Japanese pioneer Hebraist Takamitsu Muraoka died last week in Leiden, the Netherlands, at age 88, after suffering a stroke a few weeks earlier and never fully recovering.

A specialist in Semitic languages and biblical Hebrew, Muraoka was proud to describe himself as the first Japanese student to complete a doctorate at the Hebrew University of Jerusalem, according to Steven Fassberg, the Caspar Levias Professor of Ancient Semitic Languages at the Hebrew University’s Department of Hebrew Language, who knew Muraoka since the early 1990s.

The Japanese scholar, he added, advanced the study of the Dead Sea Scrolls from a linguistic perspective and remained connected to Israel and in close contact with Israeli scholars for the rest of his life, even as he moved across the world to pursue his academic career, teaching at Manchester University in the United Kingdom, at Melbourne University in Australia, and finally at Leiden University, until he retired some 20 years ago.

“[Muraoka] did a doctorate with [prominent Semitic Languages Professor] Chaim Rabin, which was published years later as a book called ‘Emphatic words and structures in Biblical Hebrew,’” Fassberg told The Times of Israel over the telephone. “While he was doing his doctoral work, he took courses with all the greats at the university at the time.”

Fassberg explained that although Muraoka’s thesis was on biblical Hebrew, he also became an expert in Aramaic.
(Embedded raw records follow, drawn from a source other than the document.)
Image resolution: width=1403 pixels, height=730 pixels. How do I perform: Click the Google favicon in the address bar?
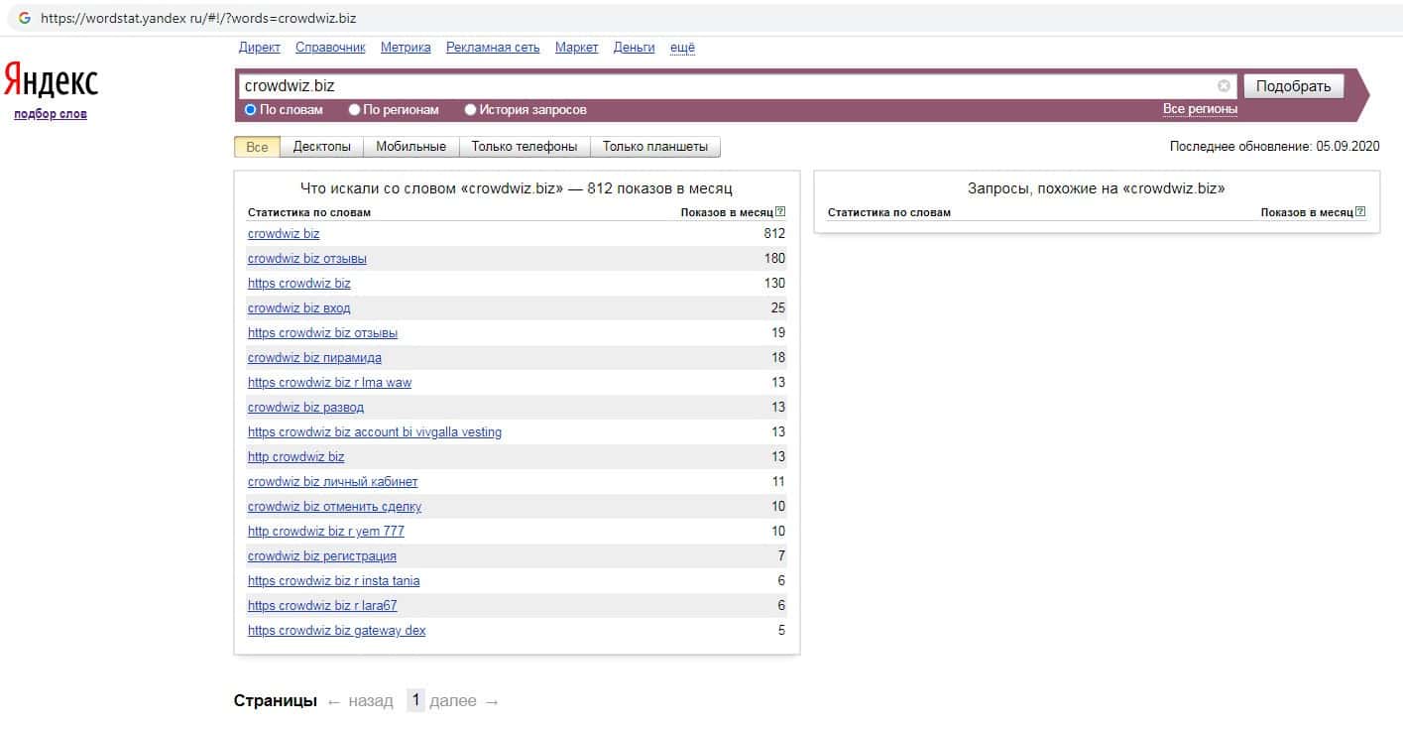(x=25, y=18)
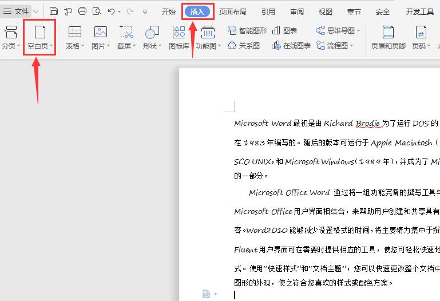Screen dimensions: 440x301
Task: Open the Page Number (页码) dropdown
Action: click(421, 37)
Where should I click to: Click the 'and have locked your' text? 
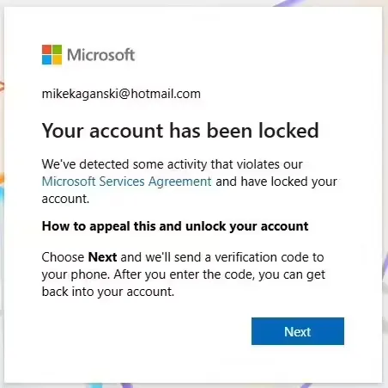pyautogui.click(x=276, y=182)
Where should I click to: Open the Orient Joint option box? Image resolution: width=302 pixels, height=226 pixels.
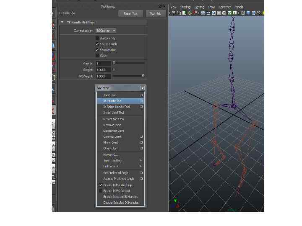[x=142, y=148]
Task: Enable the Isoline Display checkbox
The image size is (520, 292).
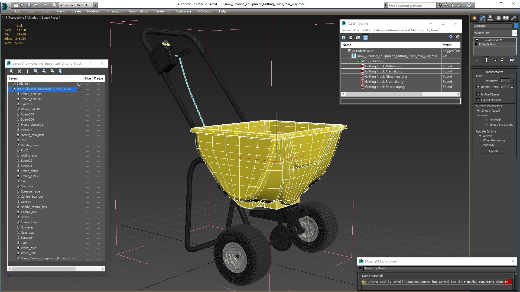Action: pyautogui.click(x=478, y=94)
By the end of his career, he knew several ancient and modern languages.

“He was a polyglot,” Fassberg said. “His English was impeccable. His Hebrew was excellent. He knew French and German. When he went to the Netherlands, he learned Dutch so he could lecture in Dutch. And, of course, he knew the ancient languages, Greek, Aramaic, Ugaritic… He was a very, very impressive scholar.”

Both during his active career and after he retired, Muraoka remained a prolific researcher, publishing dozens of academic works.

“He updated a grammar of biblical Hebrew that had been written in French in 1923, translated it into English, and it has become a classic since it appeared in the 1990s,” Fassberg said. “He was very interested in Septuagint studies, and he published a grammar of Aramaic in the Dead Sea Scrolls and wrote a syntax of the Hebrew of the Dead Sea Scrolls.”

According to Fassberg, Muraoka was instrumental in promoting the study of the Dead Sea Scrolls – a collection of approximately 1,000 biblical and non-biblical scrolls dating between the 3rd century BCE and 1st century CE – from a linguistic perspective in the early 1990s. That’s also how they met.

“He had recently moved to Leiden from Melbourne, and he had two graduate students, one working on the Dead Sea Scrolls, and one on the book of Ben Sira,” he said, referring to the 2nd century BCE Hebrew work known as wisdom literature that is part of the Catholic biblical canon (but not of the Jewish or Protestant ones).

“He organized an international conference on the Hebrew of the Dead Sea Scrolls and in Ben Sira, and invited several people, and I was lucky enough to be one of them,” he added.

In the following years, several additional conferences on the topic were organized in different universities across the world.

“These conferences and this renewed interest in studying the Hebrew of the Dead Sea Scrolls and of Ben Sira, were all due to him because up until then, the Dead Sea Scrolls, of course, had been studied intensely and extensively, but people hadn’t really been all that interested in the language,” Fassberg said. “Some scholars were interested, but Muraoka really wanted to stress the language of the scrolls and encourage the study of the language, and he was very successful in doing so.”

The Japanese expert maintained close ties with Israel and Israeli academics.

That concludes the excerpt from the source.